_DESCRIPTION OF THE TASK_
Go through the material and copy every line in which "computer" appears.

--

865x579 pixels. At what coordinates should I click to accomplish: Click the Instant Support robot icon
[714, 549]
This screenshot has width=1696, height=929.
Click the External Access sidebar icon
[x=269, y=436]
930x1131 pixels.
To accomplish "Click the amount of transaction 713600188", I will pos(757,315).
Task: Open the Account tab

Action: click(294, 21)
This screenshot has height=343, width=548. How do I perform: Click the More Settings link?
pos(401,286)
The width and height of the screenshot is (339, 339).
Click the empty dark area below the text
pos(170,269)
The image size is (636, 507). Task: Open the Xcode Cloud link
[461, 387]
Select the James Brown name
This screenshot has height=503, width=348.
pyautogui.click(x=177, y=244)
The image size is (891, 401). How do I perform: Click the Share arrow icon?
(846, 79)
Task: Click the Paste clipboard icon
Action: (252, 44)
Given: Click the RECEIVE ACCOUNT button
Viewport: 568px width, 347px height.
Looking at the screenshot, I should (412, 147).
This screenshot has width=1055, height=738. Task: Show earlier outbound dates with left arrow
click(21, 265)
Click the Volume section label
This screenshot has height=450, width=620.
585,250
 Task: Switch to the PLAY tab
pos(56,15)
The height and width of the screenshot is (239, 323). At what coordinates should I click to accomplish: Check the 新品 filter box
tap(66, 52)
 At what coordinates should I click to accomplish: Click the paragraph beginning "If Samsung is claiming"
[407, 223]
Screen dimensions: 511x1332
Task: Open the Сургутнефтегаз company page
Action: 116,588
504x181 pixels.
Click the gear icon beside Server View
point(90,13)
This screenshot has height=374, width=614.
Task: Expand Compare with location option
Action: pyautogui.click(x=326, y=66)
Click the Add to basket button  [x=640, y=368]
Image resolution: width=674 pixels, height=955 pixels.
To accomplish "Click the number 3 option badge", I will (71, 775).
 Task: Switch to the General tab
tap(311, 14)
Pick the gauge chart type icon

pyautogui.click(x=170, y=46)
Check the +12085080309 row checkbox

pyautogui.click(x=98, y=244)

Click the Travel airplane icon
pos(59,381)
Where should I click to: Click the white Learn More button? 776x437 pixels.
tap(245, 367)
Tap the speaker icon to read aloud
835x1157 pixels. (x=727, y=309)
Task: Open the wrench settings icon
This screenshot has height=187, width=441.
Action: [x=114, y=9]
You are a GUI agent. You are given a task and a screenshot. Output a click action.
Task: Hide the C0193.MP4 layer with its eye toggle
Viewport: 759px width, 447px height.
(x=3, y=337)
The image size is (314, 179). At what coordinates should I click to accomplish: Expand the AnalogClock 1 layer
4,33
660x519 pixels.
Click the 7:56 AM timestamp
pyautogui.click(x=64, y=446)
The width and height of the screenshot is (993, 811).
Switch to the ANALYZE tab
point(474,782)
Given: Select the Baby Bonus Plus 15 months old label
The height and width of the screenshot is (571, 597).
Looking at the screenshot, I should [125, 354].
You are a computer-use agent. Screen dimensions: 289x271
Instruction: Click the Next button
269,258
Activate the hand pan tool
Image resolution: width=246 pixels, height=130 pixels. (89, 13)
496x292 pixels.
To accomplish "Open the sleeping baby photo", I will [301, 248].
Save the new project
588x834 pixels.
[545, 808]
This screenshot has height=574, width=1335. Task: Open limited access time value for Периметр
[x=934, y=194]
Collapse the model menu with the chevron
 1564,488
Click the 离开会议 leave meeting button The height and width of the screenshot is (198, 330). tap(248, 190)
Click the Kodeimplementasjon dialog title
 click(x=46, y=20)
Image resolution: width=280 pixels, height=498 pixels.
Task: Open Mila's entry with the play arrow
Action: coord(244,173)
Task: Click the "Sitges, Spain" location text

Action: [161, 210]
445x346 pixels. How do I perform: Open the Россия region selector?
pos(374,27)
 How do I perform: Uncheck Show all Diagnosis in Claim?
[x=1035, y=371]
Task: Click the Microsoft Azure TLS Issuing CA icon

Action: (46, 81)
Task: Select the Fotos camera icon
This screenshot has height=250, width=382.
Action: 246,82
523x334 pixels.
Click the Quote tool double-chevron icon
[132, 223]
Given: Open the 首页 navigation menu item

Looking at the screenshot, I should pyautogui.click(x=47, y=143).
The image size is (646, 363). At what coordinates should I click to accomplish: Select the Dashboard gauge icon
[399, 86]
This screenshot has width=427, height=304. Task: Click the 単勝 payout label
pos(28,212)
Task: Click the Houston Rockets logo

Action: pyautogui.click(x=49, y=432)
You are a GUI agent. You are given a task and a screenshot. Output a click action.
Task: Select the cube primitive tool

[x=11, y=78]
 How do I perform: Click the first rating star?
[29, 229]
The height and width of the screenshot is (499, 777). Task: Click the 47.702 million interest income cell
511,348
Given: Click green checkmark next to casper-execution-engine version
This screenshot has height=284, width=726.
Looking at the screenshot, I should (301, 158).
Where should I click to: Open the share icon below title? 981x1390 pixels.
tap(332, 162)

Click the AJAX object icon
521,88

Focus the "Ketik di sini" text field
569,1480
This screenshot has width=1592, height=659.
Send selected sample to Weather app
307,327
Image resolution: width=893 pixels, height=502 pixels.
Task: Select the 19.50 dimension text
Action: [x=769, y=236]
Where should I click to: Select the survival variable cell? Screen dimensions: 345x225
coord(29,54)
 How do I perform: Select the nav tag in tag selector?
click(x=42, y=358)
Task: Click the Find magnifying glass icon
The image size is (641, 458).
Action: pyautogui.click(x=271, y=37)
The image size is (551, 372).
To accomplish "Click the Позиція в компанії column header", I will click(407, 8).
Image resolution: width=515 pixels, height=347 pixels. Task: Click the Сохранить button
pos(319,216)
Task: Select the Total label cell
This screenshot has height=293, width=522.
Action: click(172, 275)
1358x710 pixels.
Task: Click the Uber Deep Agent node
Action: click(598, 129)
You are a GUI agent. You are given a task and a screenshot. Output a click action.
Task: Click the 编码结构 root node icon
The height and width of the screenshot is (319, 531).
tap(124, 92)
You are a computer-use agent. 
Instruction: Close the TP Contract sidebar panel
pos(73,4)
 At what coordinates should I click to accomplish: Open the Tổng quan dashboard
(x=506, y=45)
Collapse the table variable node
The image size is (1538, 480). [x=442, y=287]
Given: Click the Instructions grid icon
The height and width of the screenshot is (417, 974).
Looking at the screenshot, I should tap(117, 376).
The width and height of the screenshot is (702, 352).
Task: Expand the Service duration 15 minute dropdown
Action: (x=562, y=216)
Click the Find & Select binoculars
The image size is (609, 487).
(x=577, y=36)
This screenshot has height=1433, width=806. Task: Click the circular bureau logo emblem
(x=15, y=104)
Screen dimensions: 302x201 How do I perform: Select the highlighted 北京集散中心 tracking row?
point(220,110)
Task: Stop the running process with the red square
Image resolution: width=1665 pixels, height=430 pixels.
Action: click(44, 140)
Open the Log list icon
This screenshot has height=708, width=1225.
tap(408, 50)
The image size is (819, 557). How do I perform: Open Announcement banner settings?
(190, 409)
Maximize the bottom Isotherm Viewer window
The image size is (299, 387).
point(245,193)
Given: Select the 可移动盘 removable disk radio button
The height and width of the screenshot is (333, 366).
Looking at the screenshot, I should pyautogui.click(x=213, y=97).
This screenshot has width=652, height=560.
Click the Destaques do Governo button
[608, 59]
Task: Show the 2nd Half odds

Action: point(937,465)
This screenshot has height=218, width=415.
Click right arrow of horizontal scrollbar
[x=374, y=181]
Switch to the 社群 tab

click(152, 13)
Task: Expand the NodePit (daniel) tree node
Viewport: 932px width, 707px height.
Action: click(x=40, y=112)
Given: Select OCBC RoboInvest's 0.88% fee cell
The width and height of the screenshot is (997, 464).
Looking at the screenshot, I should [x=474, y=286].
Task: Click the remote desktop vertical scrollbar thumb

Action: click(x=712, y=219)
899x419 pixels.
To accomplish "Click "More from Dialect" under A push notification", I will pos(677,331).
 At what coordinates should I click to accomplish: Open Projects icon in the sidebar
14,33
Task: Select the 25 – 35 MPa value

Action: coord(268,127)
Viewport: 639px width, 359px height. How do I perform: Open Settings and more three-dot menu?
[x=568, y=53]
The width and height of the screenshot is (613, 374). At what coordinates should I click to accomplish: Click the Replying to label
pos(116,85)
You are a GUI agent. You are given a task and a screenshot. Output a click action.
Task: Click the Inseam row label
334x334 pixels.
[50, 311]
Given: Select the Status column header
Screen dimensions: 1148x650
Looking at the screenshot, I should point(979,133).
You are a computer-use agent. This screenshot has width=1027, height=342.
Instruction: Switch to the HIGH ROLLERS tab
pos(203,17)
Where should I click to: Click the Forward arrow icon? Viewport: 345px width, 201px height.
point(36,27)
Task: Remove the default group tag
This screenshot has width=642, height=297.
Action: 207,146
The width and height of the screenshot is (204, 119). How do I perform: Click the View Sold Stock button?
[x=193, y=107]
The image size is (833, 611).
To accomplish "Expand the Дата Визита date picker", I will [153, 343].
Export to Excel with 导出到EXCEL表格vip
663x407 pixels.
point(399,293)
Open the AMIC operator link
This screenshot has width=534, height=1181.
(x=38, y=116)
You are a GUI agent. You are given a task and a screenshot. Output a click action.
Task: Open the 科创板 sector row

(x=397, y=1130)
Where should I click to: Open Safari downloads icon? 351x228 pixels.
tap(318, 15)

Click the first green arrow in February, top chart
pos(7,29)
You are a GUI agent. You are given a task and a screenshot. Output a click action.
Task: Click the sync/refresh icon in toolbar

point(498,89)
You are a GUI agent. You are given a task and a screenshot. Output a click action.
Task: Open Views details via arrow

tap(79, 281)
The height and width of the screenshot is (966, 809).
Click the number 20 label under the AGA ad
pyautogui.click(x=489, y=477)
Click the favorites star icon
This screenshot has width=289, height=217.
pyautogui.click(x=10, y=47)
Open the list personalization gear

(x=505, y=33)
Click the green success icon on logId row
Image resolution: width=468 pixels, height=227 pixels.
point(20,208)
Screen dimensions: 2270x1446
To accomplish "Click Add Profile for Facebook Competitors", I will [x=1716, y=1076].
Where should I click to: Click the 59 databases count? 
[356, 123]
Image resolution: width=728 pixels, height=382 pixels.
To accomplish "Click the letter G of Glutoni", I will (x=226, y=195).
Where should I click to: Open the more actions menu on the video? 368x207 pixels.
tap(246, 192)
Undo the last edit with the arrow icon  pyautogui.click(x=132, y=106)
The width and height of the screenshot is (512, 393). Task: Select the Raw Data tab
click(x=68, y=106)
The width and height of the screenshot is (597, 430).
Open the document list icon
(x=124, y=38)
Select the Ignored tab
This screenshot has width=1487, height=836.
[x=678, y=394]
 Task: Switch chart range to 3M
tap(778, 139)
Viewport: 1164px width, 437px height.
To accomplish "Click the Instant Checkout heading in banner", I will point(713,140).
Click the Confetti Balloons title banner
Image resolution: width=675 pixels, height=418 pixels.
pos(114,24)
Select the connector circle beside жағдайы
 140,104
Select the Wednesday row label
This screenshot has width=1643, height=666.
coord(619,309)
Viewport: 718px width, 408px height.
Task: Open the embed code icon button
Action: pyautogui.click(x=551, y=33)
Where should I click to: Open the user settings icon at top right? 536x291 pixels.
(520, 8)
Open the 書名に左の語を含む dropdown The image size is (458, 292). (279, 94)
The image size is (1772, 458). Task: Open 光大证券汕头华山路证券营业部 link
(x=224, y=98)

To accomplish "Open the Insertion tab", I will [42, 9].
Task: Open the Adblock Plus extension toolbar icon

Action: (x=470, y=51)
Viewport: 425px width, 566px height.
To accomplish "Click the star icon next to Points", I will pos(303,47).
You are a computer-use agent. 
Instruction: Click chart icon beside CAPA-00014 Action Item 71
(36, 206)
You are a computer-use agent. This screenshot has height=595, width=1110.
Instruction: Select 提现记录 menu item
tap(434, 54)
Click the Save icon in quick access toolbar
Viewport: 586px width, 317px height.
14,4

--

_ANSWER SECTION_
You are a computer-use agent. Screen dimensions: 289x271
You are a computer-use agent. 
You are a computer-use agent. This screenshot has width=1027, height=342.
You are a computer-use agent. 
You are a computer-use agent. This screenshot has height=595, width=1110.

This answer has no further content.